Yik Yak, the app that’s becoming a social media staple on college campuses in the U.S., saw its downloads dip and flatline right around the time it announced its $62 million Sequoia funding round in December. It’s still early days for the young company, so what’s happening?
I pulled the stats from app analytics company App Annie and reached out to Comscore for the monthly active user (MAU) information. Yik Yak’s January MAUs aren’t available yet, but its October-December trajectory shows a similar trend as its download rankings. The number of people regularly on its app peaked and then started declining.
As always, it’s worth noting that Comscore on an individual basis underestimates user numbers, but for growth trends up or down it’s more accurate. It only shows data for people over the age of 18, but since the majority of Yik Yak’s users are college students that shouldn’t hugely impact its stats.
You might look at the data and think that the dip isn’t particularly dramatic compared to its previous drop in downloads after May 2014. But when you compare it to Snapchat, you see a big difference. Once Snapchat hit the top download ranks, it stayed there.
Could Yik Yak already be facing a Secret-like stagnation? Or is its growth pattern seasonal in a way other social media companies are not?
Social networking is a famously challenging industry to break into. Without the right network effects, social networking apps are useless for the people on them.
Yik Yak faces its own unique growth obstacle, which is also the point of its entire product: Hyperlocality. When you use the app, you only see the posts from people in a 1.5 mile radius from you. That doesn’t give you much incentive to get your friends in far-flung places on it, which in some ways limits the app’s growth.
That could be the reason for the current flatlining. Since the app is focusing on the college market in particular, its biggest growth happens when everyone returns home from school over summer and tells their high school friends about it. “It operates on a very cyclical nature,” Yik Yak co-founder Brooks Buffington told me when I asked about the growth slowing down.
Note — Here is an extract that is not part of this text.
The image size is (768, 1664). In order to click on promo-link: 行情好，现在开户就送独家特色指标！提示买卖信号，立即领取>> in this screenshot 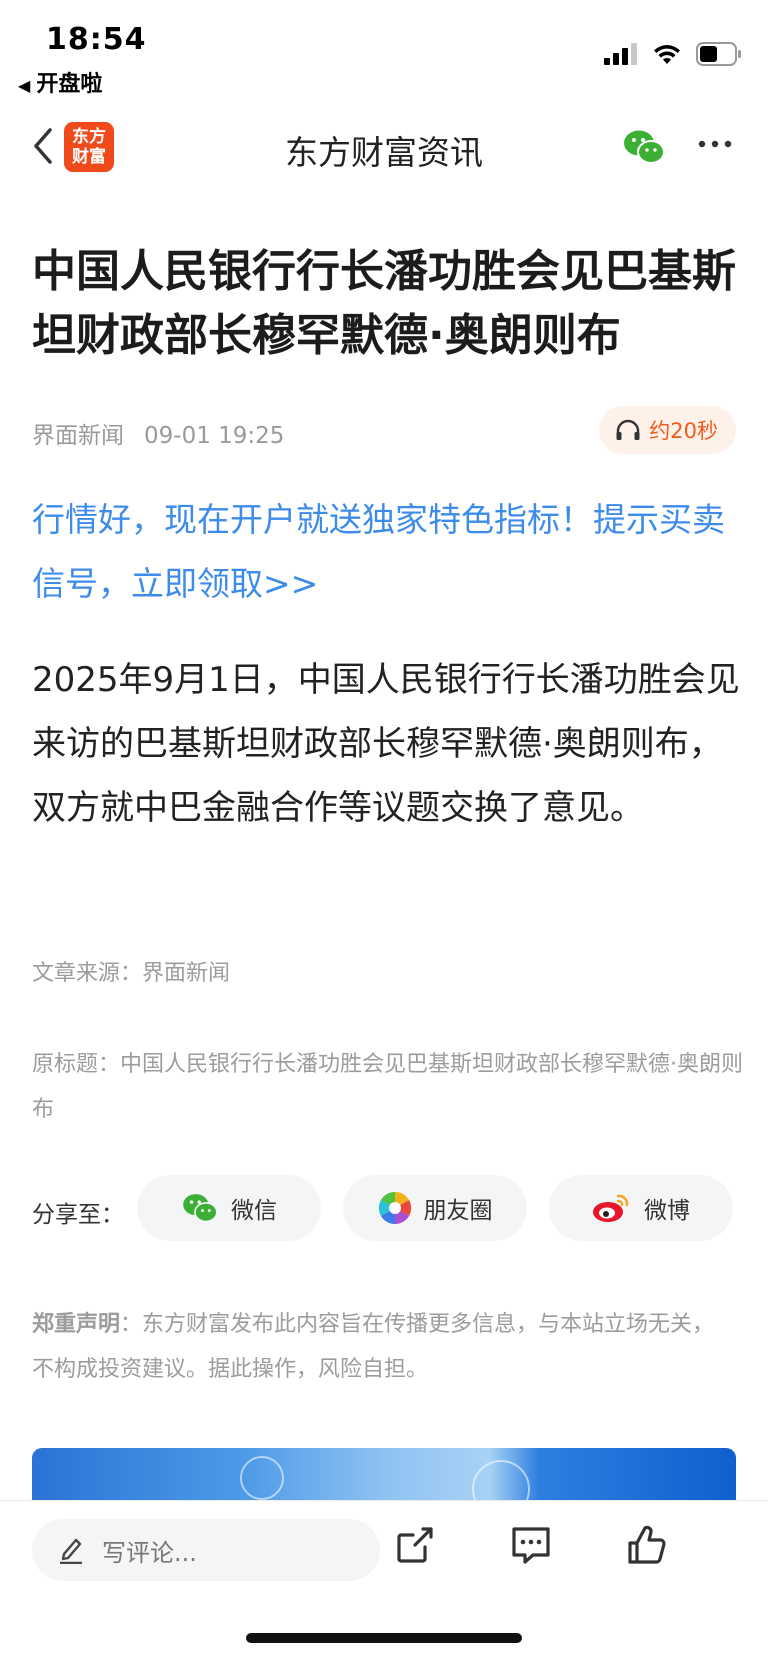, I will do `click(388, 552)`.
Since Yik Yak has been around for less than a year, that explanation is a hypothesis, not necessarily fact. Without data from prior years we can’t fact-check it.
It also seems plausible that Yik Yak has saturated the university environment. It used to track its growth by how many college campuses it was on, but now it’s on every campus in the United States. Since the company hasn’t tried to cultivate its product in other communities, it makes sense its growth is stalling.
Despite that, the founders don’t want to work on expanding to new groups of people. “If we were concerned with just adding more bodies we would’ve left high schools open from the start,” Buffington said. Instead, they geofenced high school areas to block teens from using it after cyberbullying issues arose.
They have faith that for now grassroots growth, coming from the community itself, is more sustainable. They follow where their users take them. For example, they’re not actively marketing abroad, but when they see a college campus in the UK or Canada start to become active on the app, they reach out to the school to hire a student community manager of sorts.
“Facebook didn’t reach a billion users over night. They started somewhere and executed beautifully and were patient and focused on that,” co-founder Tyler Droll said. “We’re taking a page out of that book.”
The duo pointed out that despite the fact that they limited downloads in that way, their growth has still happened in an unusually fast manner. It took Snapchat almost two years to get to the upper echelons of download rankings, while Yik Yak took less than one year.
But to me that just raises a question of whether Yik Yak is a fad, one that grew rapidly but doesn’t necessarily have staying power.
“We’re not worried at all about it because we have this massive unparalleled foothold in the college market and the engagement with those users is off the charts,” Droll assured me.